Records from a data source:

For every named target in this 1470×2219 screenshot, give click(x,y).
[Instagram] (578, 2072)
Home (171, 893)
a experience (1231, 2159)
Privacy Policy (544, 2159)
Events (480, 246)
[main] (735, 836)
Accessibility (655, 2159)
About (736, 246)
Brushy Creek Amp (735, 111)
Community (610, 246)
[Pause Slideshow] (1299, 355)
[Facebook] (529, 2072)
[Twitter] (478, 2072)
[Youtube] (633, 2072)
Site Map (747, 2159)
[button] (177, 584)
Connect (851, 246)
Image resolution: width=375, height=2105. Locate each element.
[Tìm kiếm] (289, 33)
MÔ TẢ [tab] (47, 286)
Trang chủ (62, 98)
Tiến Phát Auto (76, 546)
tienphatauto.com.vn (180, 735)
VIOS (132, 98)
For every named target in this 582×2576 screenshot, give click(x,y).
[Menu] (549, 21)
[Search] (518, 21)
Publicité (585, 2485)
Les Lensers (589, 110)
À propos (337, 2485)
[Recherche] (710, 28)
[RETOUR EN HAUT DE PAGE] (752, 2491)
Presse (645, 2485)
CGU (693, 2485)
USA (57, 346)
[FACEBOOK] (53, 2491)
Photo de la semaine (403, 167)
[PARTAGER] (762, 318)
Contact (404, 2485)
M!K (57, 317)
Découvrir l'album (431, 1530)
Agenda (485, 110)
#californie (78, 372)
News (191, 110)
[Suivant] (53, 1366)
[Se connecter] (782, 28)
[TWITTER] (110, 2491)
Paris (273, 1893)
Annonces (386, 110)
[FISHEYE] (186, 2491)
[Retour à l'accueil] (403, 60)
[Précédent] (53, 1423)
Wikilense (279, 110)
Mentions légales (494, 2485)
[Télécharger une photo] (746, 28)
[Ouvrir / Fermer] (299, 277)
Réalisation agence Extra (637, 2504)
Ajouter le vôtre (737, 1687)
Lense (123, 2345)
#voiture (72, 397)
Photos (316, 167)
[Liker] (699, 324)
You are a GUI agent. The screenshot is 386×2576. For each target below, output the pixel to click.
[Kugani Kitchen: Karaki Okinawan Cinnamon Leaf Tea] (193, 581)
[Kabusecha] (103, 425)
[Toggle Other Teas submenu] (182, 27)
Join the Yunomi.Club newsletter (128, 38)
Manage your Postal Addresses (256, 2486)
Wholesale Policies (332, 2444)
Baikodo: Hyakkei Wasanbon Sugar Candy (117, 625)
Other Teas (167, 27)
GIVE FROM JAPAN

- Assigned task
Please retype all of the data above exactly as written.

- Answer box
For every named target in this 1470×2219 screenshot, give click(x,y).
[Instagram] (578, 2072)
Home (171, 893)
a experience (1231, 2159)
Privacy Policy (544, 2159)
Events (480, 246)
[main] (735, 836)
Accessibility (655, 2159)
About (736, 246)
Brushy Creek Amp (735, 111)
Community (610, 246)
[Pause Slideshow] (1299, 355)
[Facebook] (529, 2072)
[Twitter] (478, 2072)
[Youtube] (633, 2072)
Site Map (747, 2159)
[button] (177, 584)
Connect (851, 246)
Image resolution: width=375, height=2105. Locate each element.
[Tìm kiếm] (289, 33)
MÔ TẢ [tab] (47, 286)
Trang chủ (62, 98)
Tiến Phát Auto (76, 546)
tienphatauto.com.vn (180, 735)
VIOS (132, 98)
For every named target in this 582×2576 screenshot, give click(x,y).
[Menu] (549, 21)
[Search] (518, 21)
Publicité (585, 2485)
Les Lensers (589, 110)
À propos (337, 2485)
[Recherche] (710, 28)
[RETOUR EN HAUT DE PAGE] (752, 2491)
Presse (645, 2485)
CGU (693, 2485)
USA (57, 346)
[FACEBOOK] (53, 2491)
Photo de la semaine (403, 167)
[PARTAGER] (762, 318)
Contact (404, 2485)
M!K (57, 317)
Découvrir l'album (431, 1530)
Agenda (485, 110)
#californie (78, 372)
News (191, 110)
[Suivant] (53, 1366)
[Se connecter] (782, 28)
[TWITTER] (110, 2491)
Paris (273, 1893)
Annonces (386, 110)
[FISHEYE] (186, 2491)
[Retour à l'accueil] (403, 60)
[Précédent] (53, 1423)
Wikilense (279, 110)
Mentions légales (494, 2485)
[Télécharger une photo] (746, 28)
[Ouvrir / Fermer] (299, 277)
Réalisation agence Extra (637, 2504)
Ajouter le vôtre (737, 1687)
Lense (123, 2345)
#voiture (72, 397)
Photos (316, 167)
[Liker] (699, 324)
You are a GUI agent. The screenshot is 386×2576. For each target below, output the pixel to click.
[Kugani Kitchen: Karaki Okinawan Cinnamon Leaf Tea] (193, 581)
[Kabusecha] (103, 425)
[Toggle Other Teas submenu] (182, 27)
Join the Yunomi.Club newsletter (128, 38)
Manage your Postal Addresses (256, 2486)
Wholesale Policies (332, 2444)
Baikodo: Hyakkei Wasanbon Sugar Candy (117, 625)
Other Teas (167, 27)
GIVE FROM JAPAN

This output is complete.